É inegável a importância das telas no mundo hodierno. A maioria de nós, de tão habituada a contemplá-las, não consegue sequer cogitar a ideia de ficar algumas horas distantes delas. Dias, então, nem pensar! Será que esse “fenômeno” é, em parte, nocivo ou tudo não passa de excesso de zelo?
Um estudo conduzido pela Annie Intelligence mostra que o brasileiro passava, em média, quase 6 horas por dia defronte às telas. Durante a pandemia, quando houve um aumento involuntário do uso de internet, uma condição profícua para passarmos ainda mais tempo diante delas, passamos a contabilizar mais de 10 horas diárias colados nos atraentes focos de luz.
Os perigos mais óbvios são relacionados à visão. Quando estamos concentrados, nossos olhos tendem a não piscar e esse comportamento antinatural acaba por trazer muitos problemas. A maneira como interagimos com telas e monitores é diferente da forma como lemos e escrevemos em papel. O brilho, a baixa definição e os reflexos podem gerar uma carga extra que eventualmente provoca ou agrava problemas oculares. Existe, inclusive, uma doença chamada Síndrome da Visão de Computador, que é mais comum do que pensamos.
Contudo, há também problemas tão graves quanto os de visão: os neurológicos. E as crianças e os jovens fazem parte do grupo dos mais afetados.
Em 2022, a dependência de videogames e redes sociais tornou-se oficialmente uma nova doença, tendo o seu próprio CID (Código Internacional de Doenças) registrado. Isso, por si só, já demonstra a crescente preocupação da comunidade médica com a questão.

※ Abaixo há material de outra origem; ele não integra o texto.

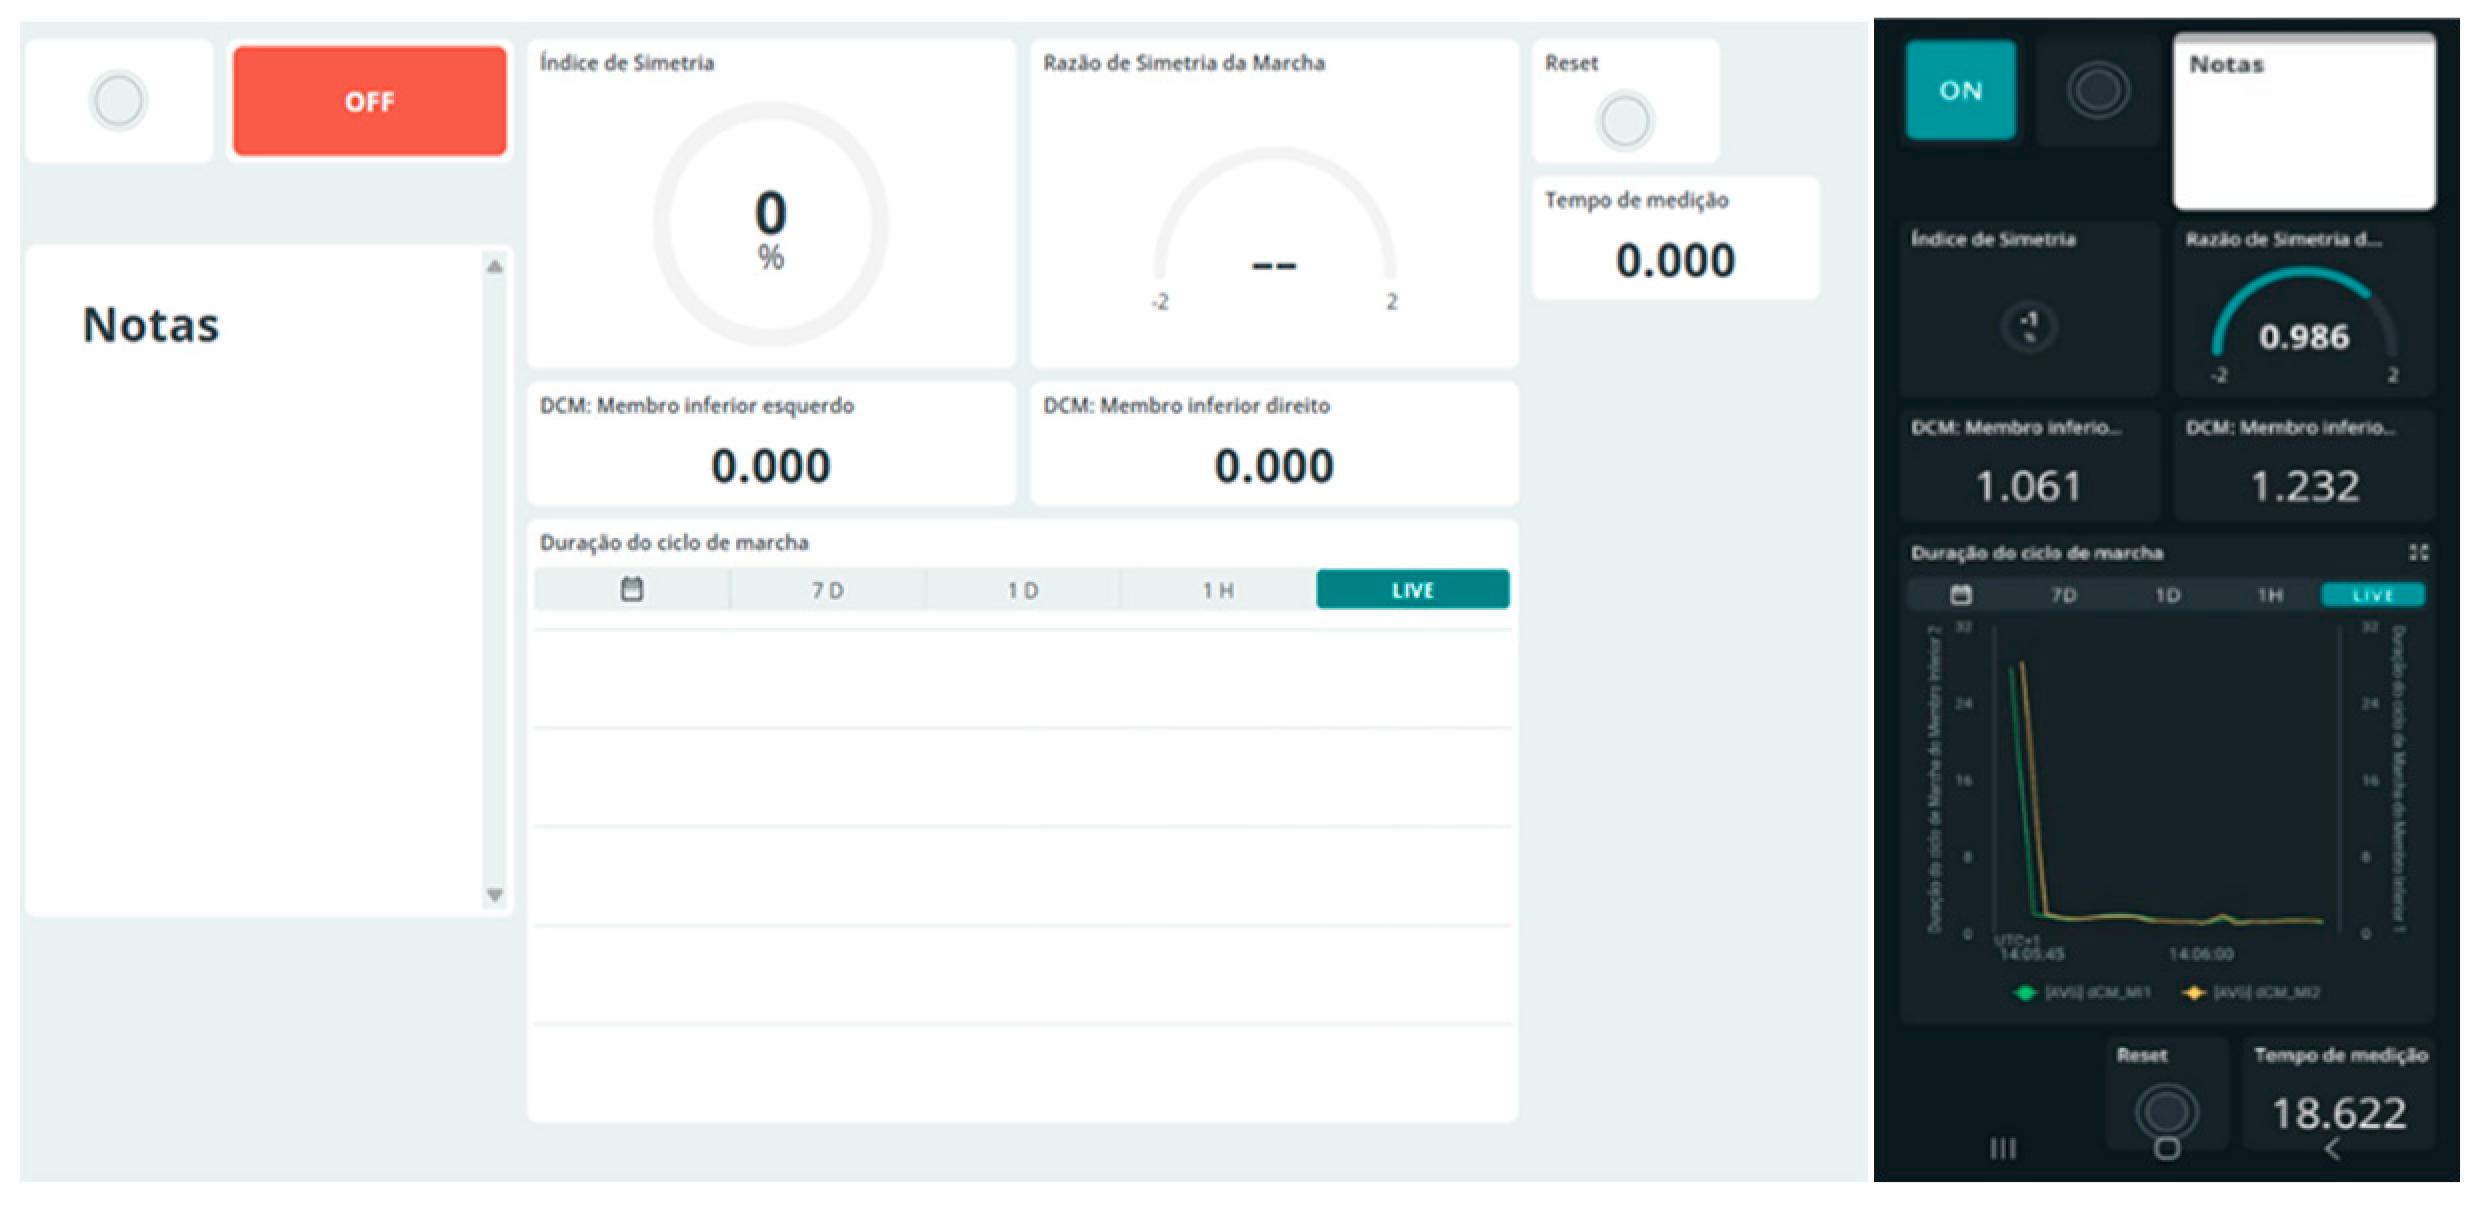This screenshot has width=2472, height=1205.
Task: Tap the Android home navigation button
Action: tap(2166, 1149)
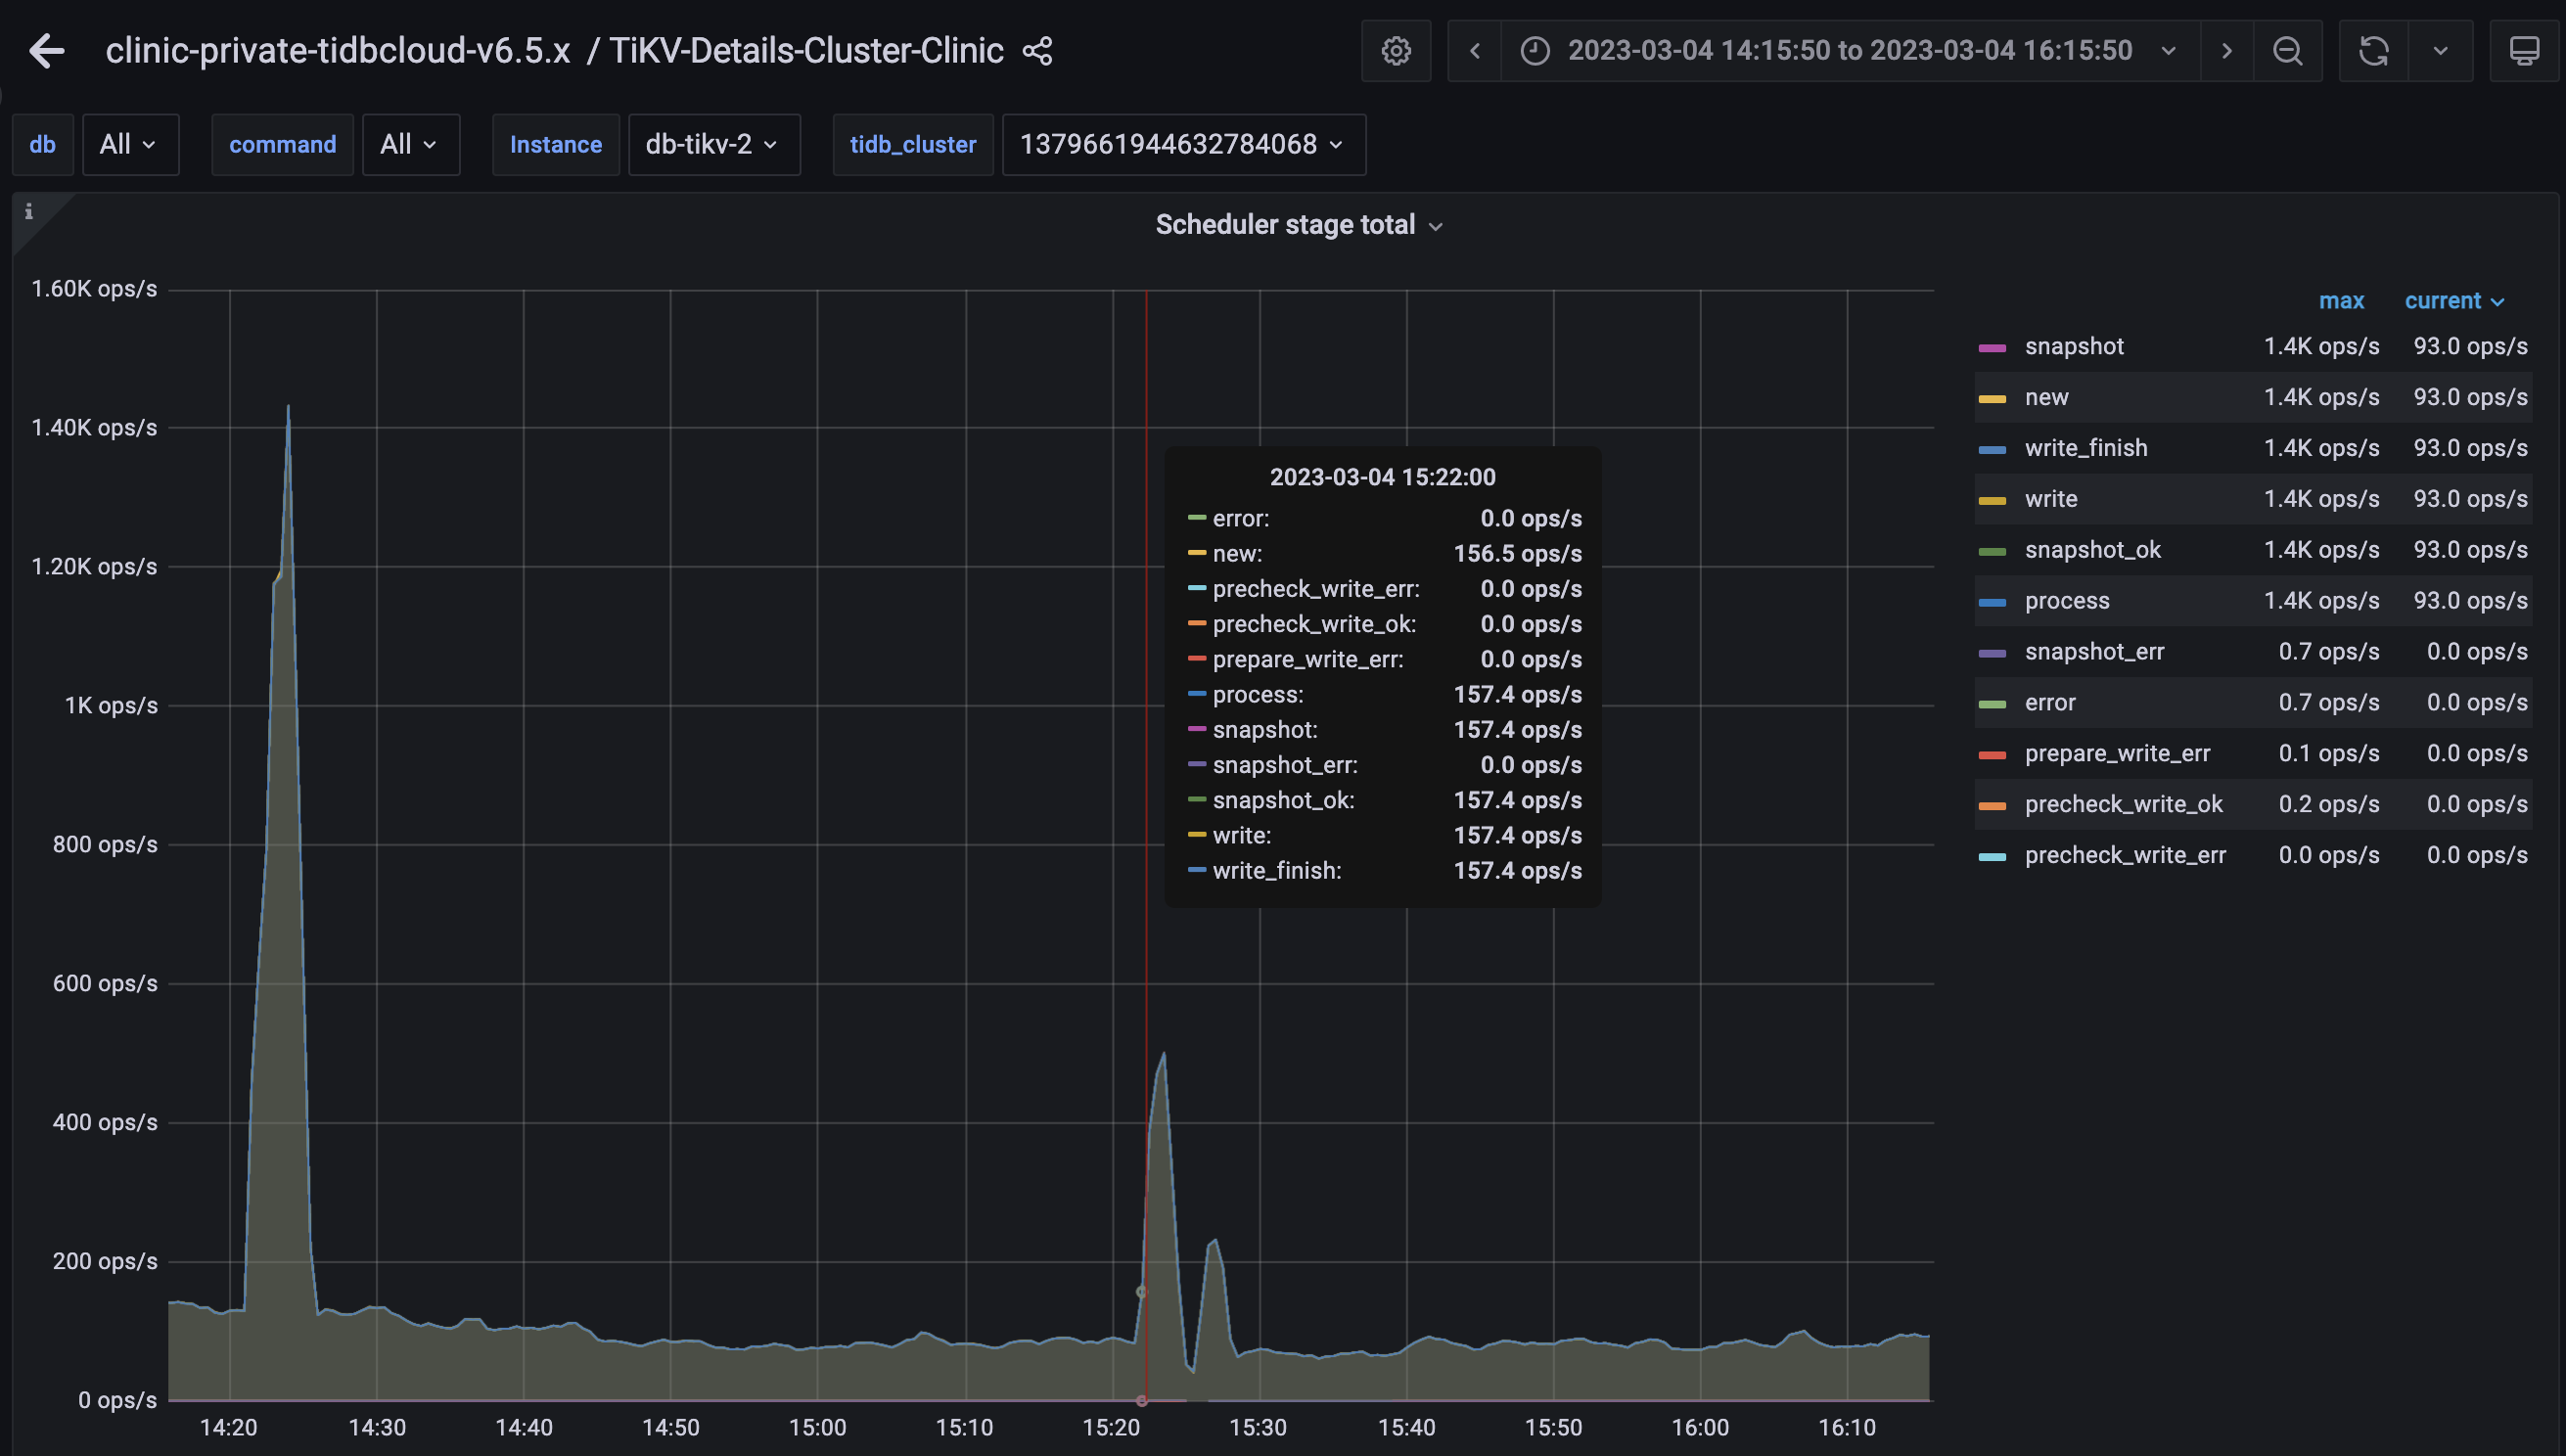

Diversos pesquisadores ao redor do globo alertam para os impactos negativos que o uso exagerado dos monitores ocasiona no desenvolvimento cerebral. Na França, já correlacionaram a redução do Q.I (coeficiente de inteligência) ao uso de meios digitais.
O Neurocientista francês Michel Desmurget, responsável pelo estudo do Q.I infantil, alerta que pela primeira vez na história temos crianças e adolescentes com coeficiente de inteligência menor do que os da geração anterior. E para o especialista, o responsável é muito claro: a superexposição a telas.
Outros estudos consistentes no mesmo campo determinam que crianças menores de dois anos jamais deveriam ser submetidas a ecrãs. Não haveria um tempo de uso determinado como seguro. A exposição diante deles faria com que as crianças sofressem com um cérebro “menos competente“ para se adaptar.
As “telinhas” nos “agraciaram” com um problema que atinge boa parte da população adulta do planeta: a nomofobia, que é o medo irracional de ficar desconectado ou distante por muito tempo de uma tela. Apesar de não ser oficialmente uma doença, alguns especialistas já cravaram o termo “Síndrome da Dependência Digital” para ela.
Contudo, ainda não é hora de atirar seus televisores, celulares ou computadores pela janela. Apesar de vilões para nossos olhos e cérebros, a indústria das telas investe milhões em tecnologias que possam amenizar os danos que elas mesmas nos causam. É uma mordida com sopro, mas vale tentar.
Hoje, já temos nos computadores e celulares tecnologias como o Night Shift que consiste numa adaptação de luminosidade para um nível adequado aos olhos dependendo da hora do dia e a quantidade de lúmens – unidade de medida de fluxos luminosos – captados pelos sensores dos aparelhos. Não chega a ser um colírio para os olhos, mas é um refresco. E refresco nos olhos é melhor que pimenta.
Há também aplicativos que limitam a quantidade de horas que passamos nos smartphones e computadores. Esses programas podem ser usados para auxiliar os usuários a não se perderem no tempo, bem como podem ser aliados importantes dos pais no controle de horas que seus filhos passam na frente das telinhas e telonas.
Sendo assim, não acho que essas tecnologias sejam descartáveis. Pelo contrário. Neste momento, você, leitor, estará lendo este ensaio no monitor de seu computador ou celular, já que este veículo não possui uma versão impressa. A tela é única opção. E não há nada errado nisso, desde que nos municiemos do bom senso e da parcimônia.
Os ecrãs nos seduzem e nos fazem penetrar em seus sinuosos caminhos, perdendo-nos em seus desfiladeiros e labirintos de hiperlinks, sorvendo cada segundo como um vampiro faminto. Eles têm uma magia única e hipnótica, devo admitir. E há coisas, é claro, que só podemos fazer nas telas e com elas. Não há como ficar completamente alheio. Porém, sempre que for possível, que tal tentarmos dar uma escapadinha dessas “prisões digitais” e olharmos o mundo ao vivo e em cores, mesmo que seja da janela? Acredite: não há resolução melhor. Experimente.